**Available data**
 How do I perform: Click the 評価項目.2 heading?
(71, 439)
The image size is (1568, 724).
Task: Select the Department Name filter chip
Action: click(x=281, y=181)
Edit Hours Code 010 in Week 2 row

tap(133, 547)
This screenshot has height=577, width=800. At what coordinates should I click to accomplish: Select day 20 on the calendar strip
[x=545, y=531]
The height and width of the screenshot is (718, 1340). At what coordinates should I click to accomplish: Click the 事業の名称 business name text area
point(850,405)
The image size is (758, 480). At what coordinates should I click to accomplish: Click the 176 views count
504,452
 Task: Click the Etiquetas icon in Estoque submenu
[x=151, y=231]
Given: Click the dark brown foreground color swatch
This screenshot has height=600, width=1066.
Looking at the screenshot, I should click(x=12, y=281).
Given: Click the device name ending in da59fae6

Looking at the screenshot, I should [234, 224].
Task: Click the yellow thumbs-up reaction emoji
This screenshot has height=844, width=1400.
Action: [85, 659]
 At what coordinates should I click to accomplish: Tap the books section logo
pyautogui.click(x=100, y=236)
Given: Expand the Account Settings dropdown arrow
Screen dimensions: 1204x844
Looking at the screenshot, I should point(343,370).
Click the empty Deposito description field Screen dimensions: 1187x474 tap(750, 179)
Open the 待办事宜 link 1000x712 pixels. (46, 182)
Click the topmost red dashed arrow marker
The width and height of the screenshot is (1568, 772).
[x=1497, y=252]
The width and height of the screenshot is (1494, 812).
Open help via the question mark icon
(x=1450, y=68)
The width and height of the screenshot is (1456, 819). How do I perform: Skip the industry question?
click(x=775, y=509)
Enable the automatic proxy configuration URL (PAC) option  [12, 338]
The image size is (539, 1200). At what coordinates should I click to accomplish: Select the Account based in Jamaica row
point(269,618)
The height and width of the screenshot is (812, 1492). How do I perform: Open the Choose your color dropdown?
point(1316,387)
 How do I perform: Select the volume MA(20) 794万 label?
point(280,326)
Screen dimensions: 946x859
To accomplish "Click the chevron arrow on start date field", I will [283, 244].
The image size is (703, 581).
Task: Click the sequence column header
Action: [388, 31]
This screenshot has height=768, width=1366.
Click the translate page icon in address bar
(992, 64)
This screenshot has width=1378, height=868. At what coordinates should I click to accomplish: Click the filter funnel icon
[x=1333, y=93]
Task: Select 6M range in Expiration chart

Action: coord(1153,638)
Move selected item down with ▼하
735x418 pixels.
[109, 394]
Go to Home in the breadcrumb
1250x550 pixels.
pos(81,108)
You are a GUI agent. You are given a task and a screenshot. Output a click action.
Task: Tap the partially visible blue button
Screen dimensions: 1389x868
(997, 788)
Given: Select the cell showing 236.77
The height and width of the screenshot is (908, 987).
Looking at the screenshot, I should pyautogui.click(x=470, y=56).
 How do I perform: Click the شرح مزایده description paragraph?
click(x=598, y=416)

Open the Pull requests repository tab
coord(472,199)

**Exercise**
Please, from the entries above, set down exactly the lines from the one containing "The width and height of the screenshot is (1568, 772)." through the one containing "You are a GUI", and only those.

**Reply to the task**
The width and height of the screenshot is (1568, 772).
[x=1497, y=252]
The width and height of the screenshot is (1494, 812).
Open help via the question mark icon
(x=1450, y=68)
The width and height of the screenshot is (1456, 819). How do I perform: Skip the industry question?
click(x=775, y=509)
Enable the automatic proxy configuration URL (PAC) option  [12, 338]
The image size is (539, 1200). At what coordinates should I click to accomplish: Select the Account based in Jamaica row
point(269,618)
The height and width of the screenshot is (812, 1492). How do I perform: Open the Choose your color dropdown?
point(1316,387)
 How do I perform: Select the volume MA(20) 794万 label?
point(280,326)
Screen dimensions: 946x859
To accomplish "Click the chevron arrow on start date field", I will [283, 244].
The image size is (703, 581).
Task: Click the sequence column header
Action: [388, 31]
This screenshot has height=768, width=1366.
Click the translate page icon in address bar
(992, 64)
This screenshot has width=1378, height=868. At what coordinates should I click to accomplish: Click the filter funnel icon
[x=1333, y=93]
Task: Select 6M range in Expiration chart

Action: coord(1153,638)
Move selected item down with ▼하
735x418 pixels.
[109, 394]
Go to Home in the breadcrumb
1250x550 pixels.
pos(81,108)
You are a GUI agent. You are given a task and a screenshot. Output a click action.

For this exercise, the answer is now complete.